Breve histórico do Departamento de Neurologia da Faculdade de Medicina da Universidade de São Paulo durante o período 1939-1969

Horacio M. Canelas

Professor Associado do Departamento de Neurologia da Faculdade de Medicina da Universidade de São Paulo

A história do atual Departamento de Neurologia da Faculdade de Medicina da Universidade de São Paulo inicia-se em março de 1925, com a contratação do Professor Enjolras Vampré para a regencia da Cadeira de Clínica Psiquiátrica e de Moléstias Nervosas, que somente em 1935 viria a ser desdobrada em Clínica Neurológica e Clínica Psiquiátrica. O período que mediou até dezembro de 1938, quando o Professor Adherbal Tolosa conquistou, por concurso, a Cátedra de Clínica Neurológica, foi analisado pormenorizadamente por Oswaldo Lange, em artigo1 no qual se evidencia a visão crítica dos acontecimentos e a plena vivência dos episódios relatados.

É nosso objetivo dar seqüência a esse "compte rendu", reabrindo o cenário histórico em janeiro de 1939, logo após a posse do Professor Adherbal Tolosa na chefia da Cátedra.

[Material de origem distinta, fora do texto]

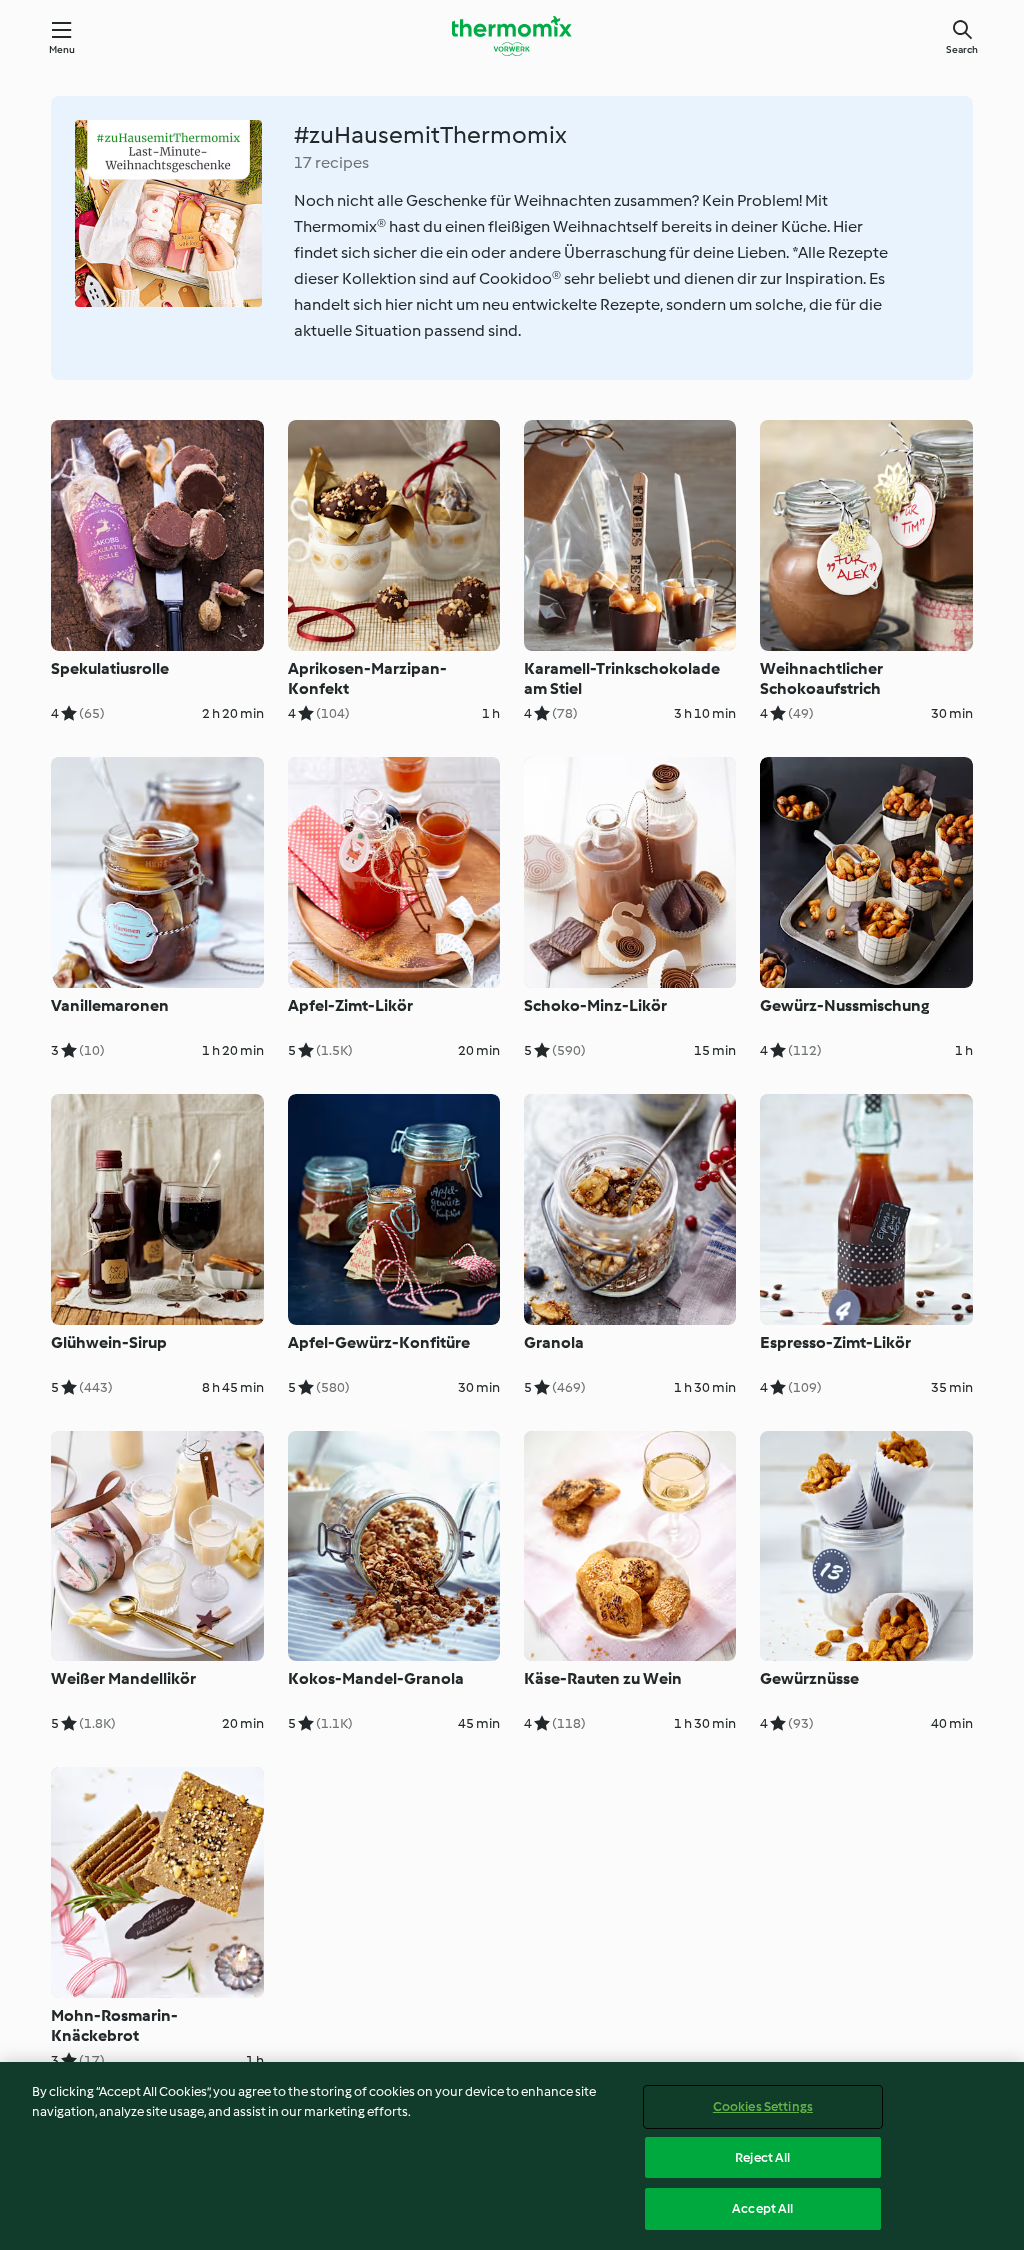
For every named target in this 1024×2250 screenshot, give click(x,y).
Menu (62, 49)
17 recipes (331, 162)
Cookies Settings (763, 2106)
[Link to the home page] (512, 36)
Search (962, 49)
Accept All (762, 2208)
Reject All (762, 2157)
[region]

Não obstante 31 anos tenham decorrido desde então e apesar da profunda evolução verificada, esse longo período sempre se caracterizou por uma linha inflexível de orientação didática e científica, uma religiosa obediência aos princípios hipocráticos e aos ditames éticos, e uma inabalável harmonia no convívio diário dos membros da clínica. É de justiça registrar que para essa invulnerabilidade estrutural e espiritual da Clínica contribuiu decisivamente a feliz integração das virtudes pessoais do catedrático e de seu chefe de Clínica, o Dr. Oswaldo Lange.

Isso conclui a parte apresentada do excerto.